Market Capitalization: What It Means for Investors

What Is Market Capitalization?

Market capitalization, or "market cap," represents the total dollar market value of a company's outstanding shares of stock. Investors use this figure to determine a company's size instead of sales or total asset value. In an acquisition, the market cap helps determine whether a takeover candidate represents a good value for the acquirer.

Key Takeaways

  • Market capitalization shows how much a company is worth as determined by the total market value of all outstanding shares.
  • To calculate a company's market cap, multiply the number of outstanding shares by the current market value of one share.
  • Market cap is used to determine a company's size, and then compare the company's financial performance to other companies of various sizes.

How to Calculate Market Cap

Market capitalization estimates a company's value by extrapolating what the market thinks it is worth for publicly traded companies and multiplying the share price by the number of available shares. After a company goes public and begins trading on an exchange, its share price is determined by supply and demand. As market prices move, the market cap becomes a real-time estimate of the company's value. The formula for market capitalization is:

Market Cap = Current Share Price * Total Number of Shares Outstanding

A company with 20 million shares selling at $100 a share has a market cap of $2 billion. A second company with a share price of $1,000 but only 10,000 shares outstanding, has a market cap of $10 million.

An initial public offering (IPO) helps determine a company's first market capitalization. An investment bank employs valuation techniques to derive a company's value and determine how many shares will be offered to the public and at what price.

Market Cap and Company Size

Large-cap companies typically have a market capitalization of $10 billion or more and represent major players in well-established industries and sectors.1 These companies generally reward investors with a consistent increase in share value and dividend payments. Examples of large-cap companies include Apple Inc., Microsoft Corp., and Alphabet Inc.

Mid-cap companies generally have a market capitalization between $2 billion and $10 billion.2 Mid-cap companies operate in an industry expected to experience rapid growth. Mid-cap companies are in the process of expanding and carry an inherently higher risk than large-cap companies. One example of a mid-cap company is Eagle Materials Inc. (EXP).3

Companies with a market capitalization between $250 million and $2 billion are commonly classified as small-cap companies. These small companies may serve niche markets and new industries. These companies are considered higher-risk investments due to their age, the markets they serve, and their size. Small-cap share prices may be more volatile but provide greater growth opportunities than large caps. Smaller companies, known as micro-cap, have values below $250 million.2

Market Cap and Digital Currency

Because new digital currency offerings theoretically thin the value of existing coins, tokens, or shares, a different market cap formula can be used to calculate the market cap for all authorized shares or tokens.
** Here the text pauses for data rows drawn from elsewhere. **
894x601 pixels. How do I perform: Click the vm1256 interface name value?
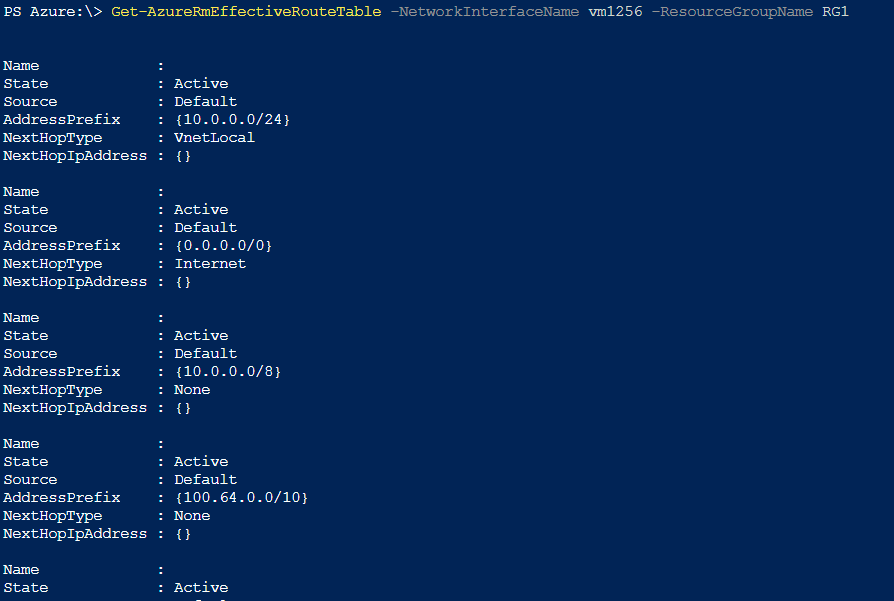(615, 11)
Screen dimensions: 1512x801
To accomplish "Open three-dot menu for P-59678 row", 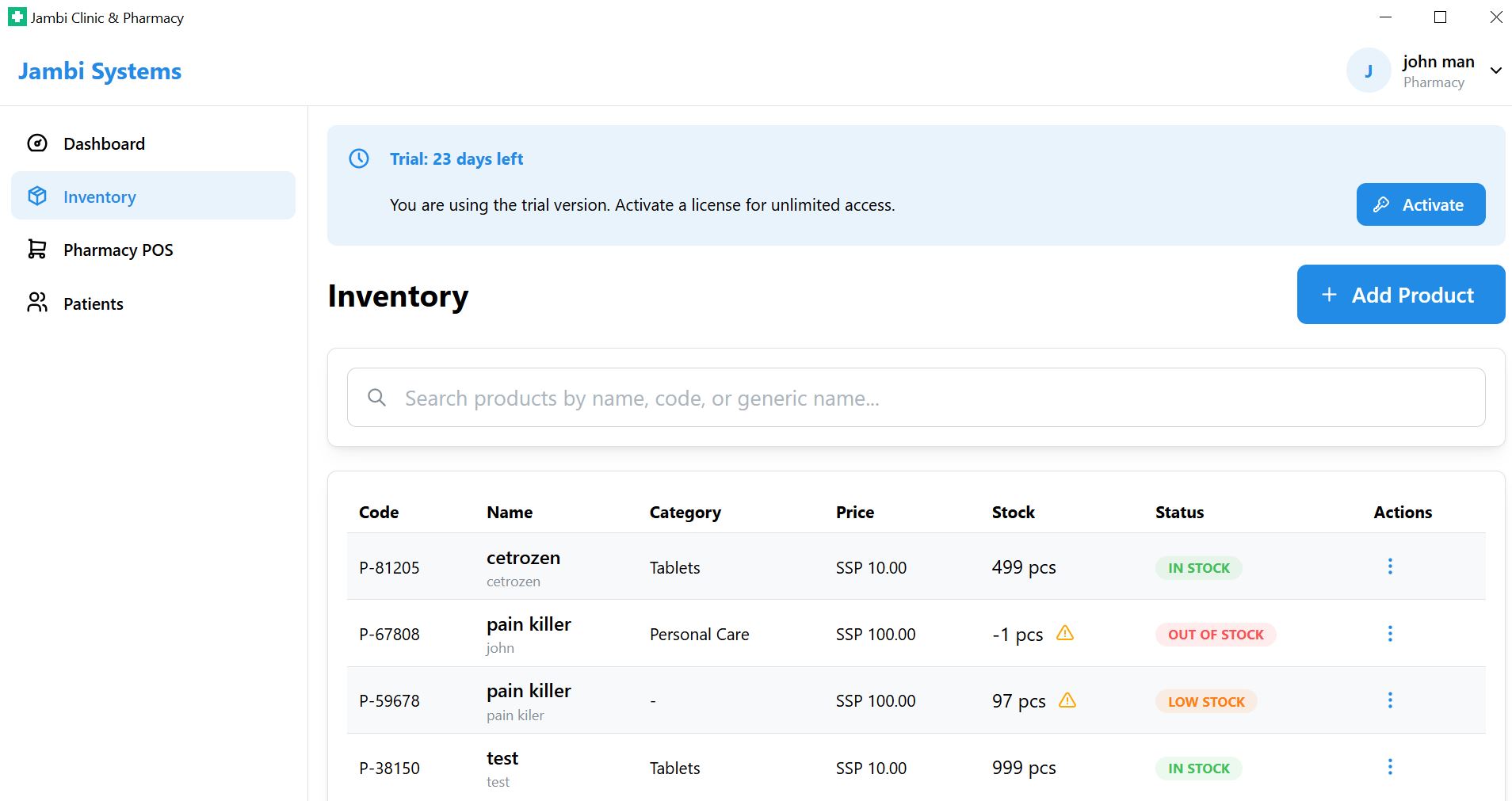I will coord(1390,700).
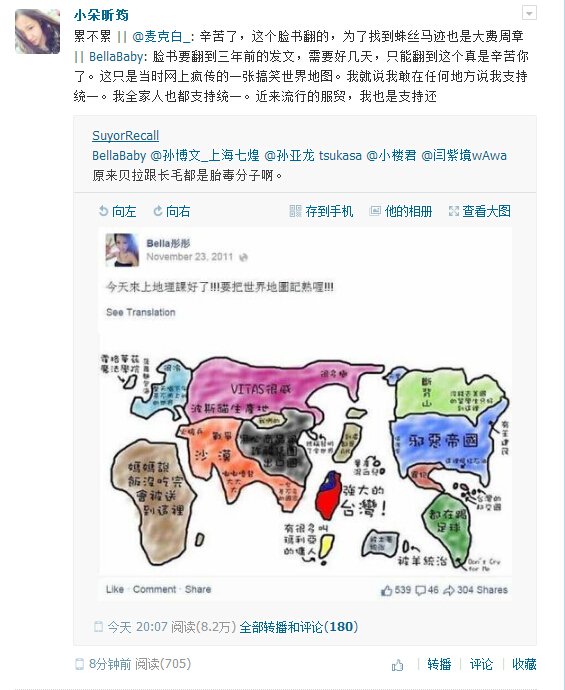Open the SuyorRecall user link
Image resolution: width=565 pixels, height=690 pixels.
coord(125,136)
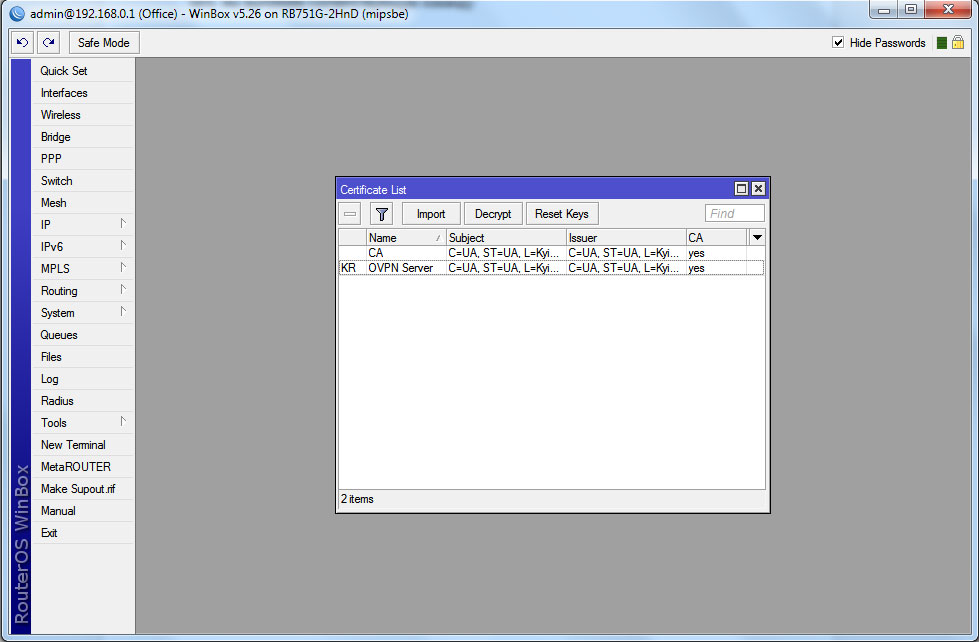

Analysts use diluted market cap to understand potential changes to a security, token, or coin's price.4 The diluted market cap formula is:

Diluted Market Cap = Current Share Price * Total Number of Shares Authorized

Assume Bitcoin trades at $24,000 per coin, with 19.1 million Bitcoin already issued. The total number of potential Bitcoin that may be minted is 21 million. Therefore, Bitcoin's market cap calculations are:

Market Cap = $24,000 * 19.1 million = $458.4 billion

Diluted Market Cap = $24,000 * 21 million = $504 billion

Misconceptions About Market Caps

Although it is used to describe a company, market capitalization does not measure the equity value of a company. Only a thorough analysis of a company's fundamentals can do that. Shares are often over- or undervalued by the market, meaning the market price determines only how much the market is willing to pay for its shares.

The market cap does not determine the amount the company would cost to acquire in a merger transaction. A better method of calculating the price of acquiring a business outright is the enterprise value.

What Factors Alter a Company's Market Cap?

Two factors can alter a company's market cap: significant changes in the price of a stock or when a company issues or repurchases shares. An investor who exercises a large amount of warrants can also increase the number of shares on the market and negatively affect shareholders in a process known as dilution.

What Does a High Market Cap Tell You?

A high market cap signifies that the company has a larger presence in the market. Larger companies may have less growth potential than start-up firms, but established companies may be able to secure financing cheaper, have a more consistent stream of revenue, and capitalize on brand recognition.

Does Market Cap Affect Stock Price?

Market cap does not affect stock price; rather, market cap is calculated by analyzing the stock price and number of shares issued. Although a blue-chip stock may perform better because of organizational efficiency and greater market presence, having a higher market cap does not directly impact stock prices.

What Is the Importance of Market Cap?

Market cap is often used as a baseline for analysis as all other financial metrics must be viewed through this lens. For example, a company could have had twice as much revenue as any other company in the industry. However, if the company's market cap is four times as large, the argument could be made that the company is underperforming.

The Bottom Line

Market cap can be a valuable tool for investors watching stocks and evaluating potential investments. Market capitalization is a quick and easy method for estimating a company's value by extrapolating what the market thinks it is worth for publicly traded companies. In an acquisition, the market cap helps determine whether a takeover candidate represents a good value to the acquirer.